**WORK TASK**
From first line to last, write out the data precisely as shown.

Start of RECORDS FOR THE EXERCISE

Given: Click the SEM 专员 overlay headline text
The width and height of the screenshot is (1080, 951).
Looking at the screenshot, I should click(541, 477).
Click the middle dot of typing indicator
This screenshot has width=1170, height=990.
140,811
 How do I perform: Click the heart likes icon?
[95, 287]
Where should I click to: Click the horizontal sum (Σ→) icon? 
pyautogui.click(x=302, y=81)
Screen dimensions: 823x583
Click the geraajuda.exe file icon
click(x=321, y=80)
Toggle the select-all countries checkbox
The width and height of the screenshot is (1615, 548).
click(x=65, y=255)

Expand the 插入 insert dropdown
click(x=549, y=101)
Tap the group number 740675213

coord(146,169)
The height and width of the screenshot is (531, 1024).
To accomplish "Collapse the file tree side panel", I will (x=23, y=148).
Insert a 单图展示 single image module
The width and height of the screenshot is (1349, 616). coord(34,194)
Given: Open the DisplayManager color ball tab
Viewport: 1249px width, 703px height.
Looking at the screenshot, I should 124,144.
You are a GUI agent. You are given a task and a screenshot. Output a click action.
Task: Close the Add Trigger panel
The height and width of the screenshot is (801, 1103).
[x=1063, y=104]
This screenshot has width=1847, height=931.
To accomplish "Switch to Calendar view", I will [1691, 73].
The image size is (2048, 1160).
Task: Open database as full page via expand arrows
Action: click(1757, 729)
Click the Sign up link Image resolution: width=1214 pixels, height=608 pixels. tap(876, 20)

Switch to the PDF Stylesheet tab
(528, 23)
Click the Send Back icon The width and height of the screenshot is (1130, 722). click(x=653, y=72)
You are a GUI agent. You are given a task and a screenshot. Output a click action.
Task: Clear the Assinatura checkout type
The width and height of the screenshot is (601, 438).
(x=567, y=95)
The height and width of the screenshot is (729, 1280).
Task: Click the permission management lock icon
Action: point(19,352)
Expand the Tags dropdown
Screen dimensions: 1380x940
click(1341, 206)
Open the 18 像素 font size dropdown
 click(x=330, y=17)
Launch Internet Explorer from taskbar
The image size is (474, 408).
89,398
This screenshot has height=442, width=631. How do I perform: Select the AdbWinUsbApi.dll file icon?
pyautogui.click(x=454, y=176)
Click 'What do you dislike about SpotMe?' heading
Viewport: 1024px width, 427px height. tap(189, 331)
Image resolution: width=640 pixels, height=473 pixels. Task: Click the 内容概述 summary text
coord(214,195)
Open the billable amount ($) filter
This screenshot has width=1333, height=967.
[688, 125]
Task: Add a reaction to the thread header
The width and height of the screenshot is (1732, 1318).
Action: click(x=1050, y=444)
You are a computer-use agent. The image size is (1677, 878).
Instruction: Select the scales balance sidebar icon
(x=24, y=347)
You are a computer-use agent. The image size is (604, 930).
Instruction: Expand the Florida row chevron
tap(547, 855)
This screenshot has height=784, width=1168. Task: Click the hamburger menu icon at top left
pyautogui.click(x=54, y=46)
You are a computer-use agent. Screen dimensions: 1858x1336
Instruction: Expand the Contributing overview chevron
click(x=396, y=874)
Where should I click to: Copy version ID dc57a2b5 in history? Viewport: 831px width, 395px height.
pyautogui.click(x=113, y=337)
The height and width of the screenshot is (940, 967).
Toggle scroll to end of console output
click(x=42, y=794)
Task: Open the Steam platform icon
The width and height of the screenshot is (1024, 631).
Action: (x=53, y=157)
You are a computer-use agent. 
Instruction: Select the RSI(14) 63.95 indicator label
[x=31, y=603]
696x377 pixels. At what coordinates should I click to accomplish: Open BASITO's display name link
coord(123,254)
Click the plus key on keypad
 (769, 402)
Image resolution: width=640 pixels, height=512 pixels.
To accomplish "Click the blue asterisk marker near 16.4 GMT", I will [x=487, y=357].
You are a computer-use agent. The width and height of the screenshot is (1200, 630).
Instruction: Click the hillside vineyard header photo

End of RECORDS FOR THE EXERCISE

**EXPECTED ANSWER**
Given: Click the SEM 专员 overlay headline text
The width and height of the screenshot is (1080, 951).
Looking at the screenshot, I should click(541, 477).
Click the middle dot of typing indicator
This screenshot has width=1170, height=990.
140,811
 How do I perform: Click the heart likes icon?
[95, 287]
Where should I click to: Click the horizontal sum (Σ→) icon? 
pyautogui.click(x=302, y=81)
Screen dimensions: 823x583
Click the geraajuda.exe file icon
click(x=321, y=80)
Toggle the select-all countries checkbox
The width and height of the screenshot is (1615, 548).
click(x=65, y=255)

Expand the 插入 insert dropdown
click(x=549, y=101)
Tap the group number 740675213

coord(146,169)
The height and width of the screenshot is (531, 1024).
To accomplish "Collapse the file tree side panel", I will (x=23, y=148).
Insert a 单图展示 single image module
The width and height of the screenshot is (1349, 616). coord(34,194)
Given: Open the DisplayManager color ball tab
Viewport: 1249px width, 703px height.
Looking at the screenshot, I should 124,144.
You are a GUI agent. You are given a task and a screenshot. Output a click action.
Task: Close the Add Trigger panel
The height and width of the screenshot is (801, 1103).
[x=1063, y=104]
This screenshot has width=1847, height=931.
To accomplish "Switch to Calendar view", I will [1691, 73].
The image size is (2048, 1160).
Task: Open database as full page via expand arrows
Action: click(1757, 729)
Click the Sign up link Image resolution: width=1214 pixels, height=608 pixels. tap(876, 20)

Switch to the PDF Stylesheet tab
(528, 23)
Click the Send Back icon The width and height of the screenshot is (1130, 722). click(x=653, y=72)
You are a GUI agent. You are given a task and a screenshot. Output a click action.
Task: Clear the Assinatura checkout type
The width and height of the screenshot is (601, 438).
(x=567, y=95)
The height and width of the screenshot is (729, 1280).
Task: Click the permission management lock icon
Action: point(19,352)
Expand the Tags dropdown
Screen dimensions: 1380x940
click(1341, 206)
Open the 18 像素 font size dropdown
 click(x=330, y=17)
Launch Internet Explorer from taskbar
The image size is (474, 408).
89,398
This screenshot has height=442, width=631. How do I perform: Select the AdbWinUsbApi.dll file icon?
pyautogui.click(x=454, y=176)
Click 'What do you dislike about SpotMe?' heading
Viewport: 1024px width, 427px height. tap(189, 331)
Image resolution: width=640 pixels, height=473 pixels. Task: Click the 内容概述 summary text
coord(214,195)
Open the billable amount ($) filter
This screenshot has width=1333, height=967.
[688, 125]
Task: Add a reaction to the thread header
The width and height of the screenshot is (1732, 1318).
Action: click(x=1050, y=444)
You are a computer-use agent. The image size is (1677, 878).
Instruction: Select the scales balance sidebar icon
(x=24, y=347)
You are a computer-use agent. The image size is (604, 930).
Instruction: Expand the Florida row chevron
tap(547, 855)
This screenshot has height=784, width=1168. Task: Click the hamburger menu icon at top left
pyautogui.click(x=54, y=46)
You are a computer-use agent. Screen dimensions: 1858x1336
Instruction: Expand the Contributing overview chevron
click(x=396, y=874)
Where should I click to: Copy version ID dc57a2b5 in history? Viewport: 831px width, 395px height.
pyautogui.click(x=113, y=337)
The height and width of the screenshot is (940, 967).
Toggle scroll to end of console output
click(x=42, y=794)
Task: Open the Steam platform icon
The width and height of the screenshot is (1024, 631).
Action: (x=53, y=157)
You are a computer-use agent. 
Instruction: Select the RSI(14) 63.95 indicator label
[x=31, y=603]
696x377 pixels. At what coordinates should I click to accomplish: Open BASITO's display name link
coord(123,254)
Click the plus key on keypad
 (769, 402)
Image resolution: width=640 pixels, height=512 pixels.
To accomplish "Click the blue asterisk marker near 16.4 GMT", I will [x=487, y=357].
You are a computer-use agent. The width and height of the screenshot is (1200, 630).
Instruction: Click the hillside vineyard header photo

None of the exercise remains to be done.